## Provided text
Post Wed Feb 11, 2004 3:04 am

a volcano that spouted water drowned the city of atlantis and formed what we call the atlantic sea today (hence the name)

Post Wed Feb 11, 2004 3:25 am

what a fascinating thread. Unfortunately I have very little knowledge of the subject (apart from of course what I've seen in old black and white movies ), but I would like to add one comment.

Our oceans are vast...and I believe I'm right in saying that what is underneath them has not been entirely mapped due to the sheer scale of it. If Atlantis did exist, and the remains are still at the bottom of the ocean somewhere, the likelihood of us finding them with our current technology is surely a virtual impossibility?

Interesting stuff though

Post Wed Feb 11, 2004 5:44 am

shut up Atlantis hippy loonies!

as i said, try this..The Flood from Heaven by Eberhard Zangger

Zangger successfully embeds the search for Atlantis within a rigorously scientific archeological framework. The result is a startling conclusion: that the myth of Atlantis actually came from an ancient Egyptian interpretation of the Trojan War.

Most accounts of Atlantis were, and continue to be, written by amateur archeologists with a mystical bent; the result, of course, is speculation that is as much theology as science. A good example of the "mystic" orientation in most accounts of Atlantis is very well-known account of Atlantis was written by the "mystic" Edgar Cayce. Cayce predicted Atlantis would arise from the foam of the ocean sometime in the 1970s...alas, such is the condition of practically all written work concerning Atlantis.

Zangger's methodology is rooted in making inferences based on existing evidence--that is, he does not posit the existence of superconducting crystals which fired lasers into space! Rather, he approaches the topic as a scientific researcher who is deeply versed in the archeology of the region.

His work is original in that he draws new connections between previously discrete phenomena. For example, he uses his specialist's knowledge of the Trojan Plain's ancient appearance to construct a comparison between what the ancient Trojan Plain probably looked like and how the Egyptians described Atlantis (with many very intriguing parallels!). He makes many more connections between the specifics detailed in Plato's text and the condition of the Trojan Plain at the time of the Trojan War. The overall effect is powerful: I believe Zangger effectively answered the question of the location of Atlantis without resorting to mysticism.

## Records
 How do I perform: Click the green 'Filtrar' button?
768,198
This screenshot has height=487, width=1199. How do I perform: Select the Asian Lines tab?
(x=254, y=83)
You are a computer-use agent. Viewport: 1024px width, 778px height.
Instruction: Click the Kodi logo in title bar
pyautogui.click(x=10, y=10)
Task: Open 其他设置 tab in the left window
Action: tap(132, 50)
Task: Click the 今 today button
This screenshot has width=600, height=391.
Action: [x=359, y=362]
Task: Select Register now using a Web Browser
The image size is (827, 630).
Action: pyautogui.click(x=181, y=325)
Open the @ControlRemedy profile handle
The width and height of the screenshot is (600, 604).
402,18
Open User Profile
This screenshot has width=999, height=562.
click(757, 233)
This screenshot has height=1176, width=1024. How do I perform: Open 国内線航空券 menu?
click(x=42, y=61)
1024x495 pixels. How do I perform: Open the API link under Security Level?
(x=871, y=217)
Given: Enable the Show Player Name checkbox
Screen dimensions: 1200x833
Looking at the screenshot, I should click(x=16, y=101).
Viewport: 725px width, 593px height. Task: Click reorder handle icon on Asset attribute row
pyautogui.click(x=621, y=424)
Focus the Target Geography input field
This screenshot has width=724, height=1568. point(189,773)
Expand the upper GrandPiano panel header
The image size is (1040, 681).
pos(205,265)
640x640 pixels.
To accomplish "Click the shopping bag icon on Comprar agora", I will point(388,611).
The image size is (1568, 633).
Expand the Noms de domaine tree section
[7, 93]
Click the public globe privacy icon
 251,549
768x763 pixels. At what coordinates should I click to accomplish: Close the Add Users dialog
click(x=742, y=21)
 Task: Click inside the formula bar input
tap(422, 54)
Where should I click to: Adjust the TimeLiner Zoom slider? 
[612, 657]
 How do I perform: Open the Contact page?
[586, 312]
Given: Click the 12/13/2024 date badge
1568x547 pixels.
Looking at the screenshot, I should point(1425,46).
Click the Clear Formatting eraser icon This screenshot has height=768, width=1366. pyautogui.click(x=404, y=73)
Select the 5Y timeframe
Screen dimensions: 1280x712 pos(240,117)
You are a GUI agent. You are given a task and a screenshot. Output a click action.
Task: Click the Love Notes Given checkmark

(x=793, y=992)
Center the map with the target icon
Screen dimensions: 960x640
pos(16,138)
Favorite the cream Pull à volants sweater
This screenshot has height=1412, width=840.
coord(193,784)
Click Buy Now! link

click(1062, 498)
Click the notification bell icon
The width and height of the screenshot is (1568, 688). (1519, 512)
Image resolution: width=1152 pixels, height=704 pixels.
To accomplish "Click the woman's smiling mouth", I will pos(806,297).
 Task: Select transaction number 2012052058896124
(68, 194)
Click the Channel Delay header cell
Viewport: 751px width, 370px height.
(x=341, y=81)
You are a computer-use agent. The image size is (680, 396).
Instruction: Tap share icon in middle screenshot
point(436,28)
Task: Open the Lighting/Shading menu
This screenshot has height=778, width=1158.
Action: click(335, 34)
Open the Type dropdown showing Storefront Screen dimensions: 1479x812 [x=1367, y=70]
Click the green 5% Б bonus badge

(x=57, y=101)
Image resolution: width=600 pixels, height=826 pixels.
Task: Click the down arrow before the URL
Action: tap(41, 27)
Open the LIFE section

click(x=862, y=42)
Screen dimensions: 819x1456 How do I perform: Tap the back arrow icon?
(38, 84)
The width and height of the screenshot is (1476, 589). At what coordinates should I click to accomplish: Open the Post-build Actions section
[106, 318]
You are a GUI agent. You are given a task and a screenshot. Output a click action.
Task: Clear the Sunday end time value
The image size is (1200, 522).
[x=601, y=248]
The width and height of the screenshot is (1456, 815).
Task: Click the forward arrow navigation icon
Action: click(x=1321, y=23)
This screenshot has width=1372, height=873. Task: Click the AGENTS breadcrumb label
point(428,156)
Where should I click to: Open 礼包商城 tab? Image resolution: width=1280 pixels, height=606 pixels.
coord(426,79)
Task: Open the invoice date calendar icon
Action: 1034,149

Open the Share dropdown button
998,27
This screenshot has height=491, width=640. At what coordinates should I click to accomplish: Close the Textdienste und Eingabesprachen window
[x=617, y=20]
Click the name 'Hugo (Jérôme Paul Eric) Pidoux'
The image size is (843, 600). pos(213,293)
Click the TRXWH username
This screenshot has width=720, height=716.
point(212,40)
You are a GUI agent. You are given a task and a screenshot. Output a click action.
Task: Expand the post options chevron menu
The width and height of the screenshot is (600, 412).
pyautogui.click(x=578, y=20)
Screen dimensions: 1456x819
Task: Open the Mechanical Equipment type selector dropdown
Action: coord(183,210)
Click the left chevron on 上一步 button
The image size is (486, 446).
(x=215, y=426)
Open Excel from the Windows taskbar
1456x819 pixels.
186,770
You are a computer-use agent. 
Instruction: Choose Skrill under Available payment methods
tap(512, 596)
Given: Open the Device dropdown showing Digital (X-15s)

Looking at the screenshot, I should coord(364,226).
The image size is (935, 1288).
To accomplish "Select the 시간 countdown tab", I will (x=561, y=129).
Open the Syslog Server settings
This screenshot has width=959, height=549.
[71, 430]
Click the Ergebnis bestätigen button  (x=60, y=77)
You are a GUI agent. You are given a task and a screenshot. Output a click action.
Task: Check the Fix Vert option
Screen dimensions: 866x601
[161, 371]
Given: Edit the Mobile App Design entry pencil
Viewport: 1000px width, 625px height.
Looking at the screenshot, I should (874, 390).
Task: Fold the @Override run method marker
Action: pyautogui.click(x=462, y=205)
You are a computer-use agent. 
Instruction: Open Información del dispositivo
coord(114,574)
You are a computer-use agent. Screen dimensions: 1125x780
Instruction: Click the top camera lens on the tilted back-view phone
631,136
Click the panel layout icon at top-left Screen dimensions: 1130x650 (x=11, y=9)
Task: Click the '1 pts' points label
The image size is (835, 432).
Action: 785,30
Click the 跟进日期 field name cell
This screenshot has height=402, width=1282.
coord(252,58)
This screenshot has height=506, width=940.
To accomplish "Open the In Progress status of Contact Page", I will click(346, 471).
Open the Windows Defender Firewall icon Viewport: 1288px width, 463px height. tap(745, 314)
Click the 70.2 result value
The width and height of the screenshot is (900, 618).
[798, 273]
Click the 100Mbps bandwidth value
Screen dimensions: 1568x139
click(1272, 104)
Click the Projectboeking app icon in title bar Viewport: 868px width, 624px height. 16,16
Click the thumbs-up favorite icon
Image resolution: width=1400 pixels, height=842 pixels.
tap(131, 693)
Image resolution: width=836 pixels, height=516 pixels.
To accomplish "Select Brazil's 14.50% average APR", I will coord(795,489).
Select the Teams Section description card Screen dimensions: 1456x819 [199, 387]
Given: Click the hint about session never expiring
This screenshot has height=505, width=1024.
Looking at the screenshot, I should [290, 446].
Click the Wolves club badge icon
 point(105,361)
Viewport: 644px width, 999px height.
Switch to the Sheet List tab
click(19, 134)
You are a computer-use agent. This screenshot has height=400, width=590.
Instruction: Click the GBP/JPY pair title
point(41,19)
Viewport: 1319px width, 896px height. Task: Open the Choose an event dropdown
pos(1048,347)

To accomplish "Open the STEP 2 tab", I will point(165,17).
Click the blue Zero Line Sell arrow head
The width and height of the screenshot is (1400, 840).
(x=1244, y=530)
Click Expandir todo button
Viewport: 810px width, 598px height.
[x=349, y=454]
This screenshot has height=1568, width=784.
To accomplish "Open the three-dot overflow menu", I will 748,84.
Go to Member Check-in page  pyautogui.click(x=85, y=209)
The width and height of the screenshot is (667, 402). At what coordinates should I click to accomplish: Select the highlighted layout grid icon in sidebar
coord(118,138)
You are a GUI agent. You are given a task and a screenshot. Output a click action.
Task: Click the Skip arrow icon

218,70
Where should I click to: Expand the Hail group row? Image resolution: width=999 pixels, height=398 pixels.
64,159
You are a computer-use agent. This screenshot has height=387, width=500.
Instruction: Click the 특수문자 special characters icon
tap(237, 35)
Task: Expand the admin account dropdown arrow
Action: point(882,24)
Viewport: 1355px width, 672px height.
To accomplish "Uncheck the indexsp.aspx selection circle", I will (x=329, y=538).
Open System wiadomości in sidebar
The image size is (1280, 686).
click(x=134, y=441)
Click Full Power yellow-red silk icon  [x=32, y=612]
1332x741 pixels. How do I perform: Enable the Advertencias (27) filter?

## Exercise task A
In the records, give as a numbered list the lines from the one containing "Click the Projectboeking" up to and including the one containing "I will 748,84.", skipping blank lines.
## Exercise task B
Continue the forum discussion about Atlantis from its last sentence.

## Task output A
1. Click the Projectboeking app icon in title bar Viewport: 868px width, 624px height. 16,16
2. Click the thumbs-up favorite icon
3. Image resolution: width=1400 pixels, height=842 pixels.
4. tap(131, 693)
5. Image resolution: width=836 pixels, height=516 pixels.
6. To accomplish "Select Brazil's 14.50% average APR", I will coord(795,489).
7. Select the Teams Section description card Screen dimensions: 1456x819 [199, 387]
8. Given: Click the hint about session never expiring
9. This screenshot has height=505, width=1024.
10. Looking at the screenshot, I should [290, 446].
11. Click the Wolves club badge icon
12.  point(105,361)
13. Viewport: 644px width, 999px height.
14. Switch to the Sheet List tab
15. click(19, 134)
16. You are a computer-use agent. This screenshot has height=400, width=590.
17. Instruction: Click the GBP/JPY pair title
18. point(41,19)
19. Viewport: 1319px width, 896px height. Task: Open the Choose an event dropdown
20. pos(1048,347)
21. To accomplish "Open the STEP 2 tab", I will point(165,17).
22. Click the blue Zero Line Sell arrow head
23. The width and height of the screenshot is (1400, 840).
24. (x=1244, y=530)
25. Click Expandir todo button
26. Viewport: 810px width, 598px height.
27. [x=349, y=454]
28. This screenshot has height=1568, width=784.
29. To accomplish "Open the three-dot overflow menu", I will 748,84.

## Task output B
..and that's that..

edit - in case you think Uncle Taw is way off on this one, consider this; when Plato wrote about Atlantis, he understood the Pillars of Hercules to be what we refer to as the Straits of Gibraltar, hence Atlantic for the Atlantic Ocean. BUT.. remembering that he is repeating a story handed down from his forbears which itself came from an Egyptian priest, in the earlier time that the retelling in Plato is supposed to have been set, the Pillars of Hercules actually referred to the Dardanelles. Also the descrption of the sea that surrounds Atlantis as muddy and still is more apt for the Black Sea (Pontus Euxinus), rather than the North Atlantic.

Anyone still wanna back the aliens theory?

btw welcome Phenobii to the ranks of the Iconoclasts

Edited by - Tawakalna on 2/11/2004 9:25:01 AM

Post Wed Feb 11, 2004 9:53 am

Oh boy! I got some interest on this one.

Greetings Phenobii. Yes, indeed. Welcome to the OT iconoclasts.

@Taw

Interesting you mention the Black Sea as this tails us back to that other story,
the Gilgamesh, the Black Sea, etc., etc. I've only read a little bit about it but there were settlements on the Black Sea coast but, so far, nothing that really compares to the Atlantean hyperbole.

There are some interesting digs going on in Georgia, though, close by the Sea but not really on the current shore (shore lines do advance or recede over time).

I've not been able to get too much info on it.

Post Wed Feb 11, 2004 10:07 am

you need to look into the Greek "dark ages," Ed. you'll see that you have several events going on all within the same time frame, gepgraphically ranging from the Black Sea through Asia Minor/Balkans to the Eastern Med and North Africa

the Trojan war ie war or series of wars between confederations of Greek states more or less evenly matched and lasting for a prolonged period with the social and economic stresses inevitable by such

denudation of land due to geological and climactic change, and deforestation

depopulation of agrarian areas and invasion/raiding by increasingly desperate hostiles

the inundation of the Black Sea itself and other instances of flooding eg the rise of the Persian Gulf and its subsequent recession.

other natural disasters like earthquakes and volcanos. It almost certainly wasnt Santorini that lay behind the original Atlantis story as we now know that Minoan civilisation was NOT wiped out at all, but ended later due to economic decline and the reasons ^above^ however there is a strong possibility that the idea of an exploding island got mixed up with the various strands of myth and got worked into the synthetic and entirely artificial Atlantis story we are so familiar with today thanks to confusion in ancient times and modern nutters and demagogues.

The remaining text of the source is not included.